I dati e i numeri, si sa, ci salvano dalle bufale. Lo è stato durante la pandemia e così è anche per ciò che accade a Gaza. I dati e i numeri, interpretati all’interno di cornici concettuali basate sui fatti che accadono nel mondo reale, aiutano infatti a farci capire la realtà. Ma quali sono i fatti che dovrebbero fornire il contesto reale per l’interpretazione di questi numeri? Quelli che hanno colpito le persone a Gaza e che vivono ogni giorno bambini, donne e civili, oltre a quei medici, infermieri e volontari che rischiano la vita sotto le bombe per salvare quella altrui.

Eppure, c’è chi questa realtà non solo non la capisce da un punto di vista cognitivo, ma neppure la sente emotivamente. Perfino bravi ricercatori falliscono questo test. Il motivo è semplice: se si è rimasti tutta la vita di fronte a un computer a elaborare dati, non si è mai messo piede fuori dal proprio mondo (la civiltà occidentale che per Ghandi sarebbe “una bella idea”) e non si è mai tentato di sfidare i propri pregiudizi culturali, o si è badato sempre e solo esclusivamente alla propria carriera, la realtà di civili e bambini che vivono nel posto più pericoloso al mondo è difficilmente comprensibile.

Se non si è mai “toccato con mano” la realtà che i propri dati e statistiche vorrebbero rappresentare, e invece di approfondire i fatti attraverso la prospettiva delle vittime, si è rimasti sempre e comodamente “a fianco del potere” (figurarsi se è lo stesso che sta contribuendo a perpetrare un genocidio attraverso il proprio sostegno morale e militare ai carnefici), si rischia di prendere dei grossi abbagli (convenienti per il potere affiancato).

Se i dati e i numeri diventano l’unica fonte del nostro sapere, indipendentemente da quello che succede nel mondo reale, questi non aiutano a capirlo ma solo a distorcerlo.

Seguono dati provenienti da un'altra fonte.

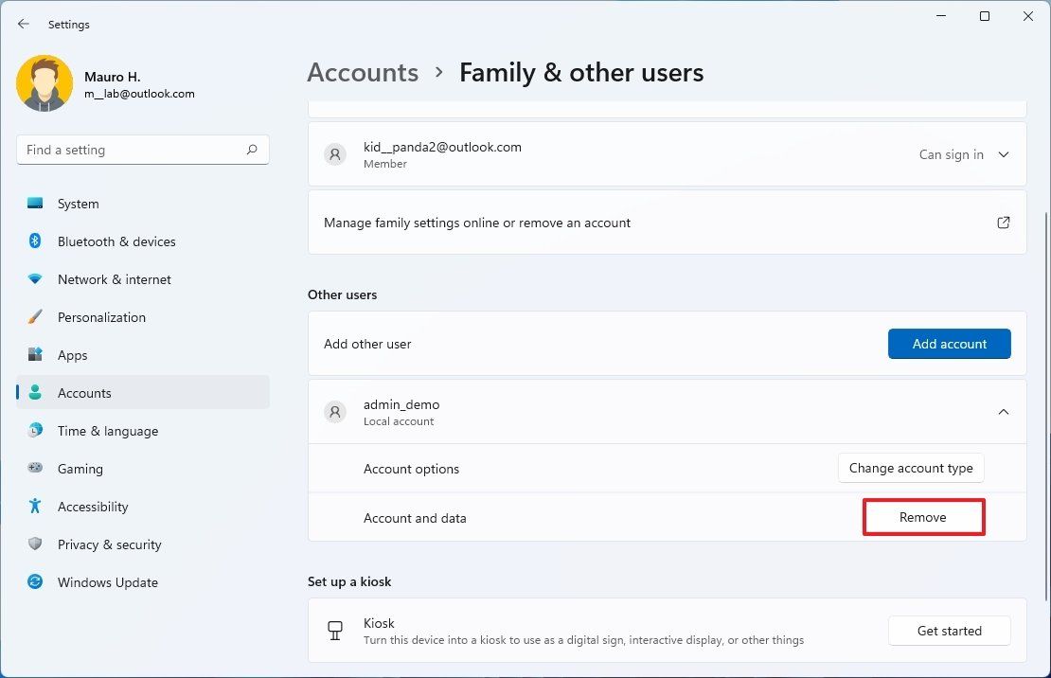
Task: Click the admin_demo user icon
Action: point(334,412)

Si può essere “stenografi del potere” in modo consapevole o esserlo senza neppure rendersene conto. Quei ricercatori che invece di porre attenzione al significato olistico di dati, magari distorti da accettabili margini di errore, gettano tutta la loro energia nel criticare gli accettabili margini di errore, potranno forse vantarsi di essere precisi, ma il loro contributo è inutile a farci capire la realtà. O precisamente inutile. La loro utilità nel fornire un contributo a giustificare un genocidio e continuarlo a oltranza però è indubbia.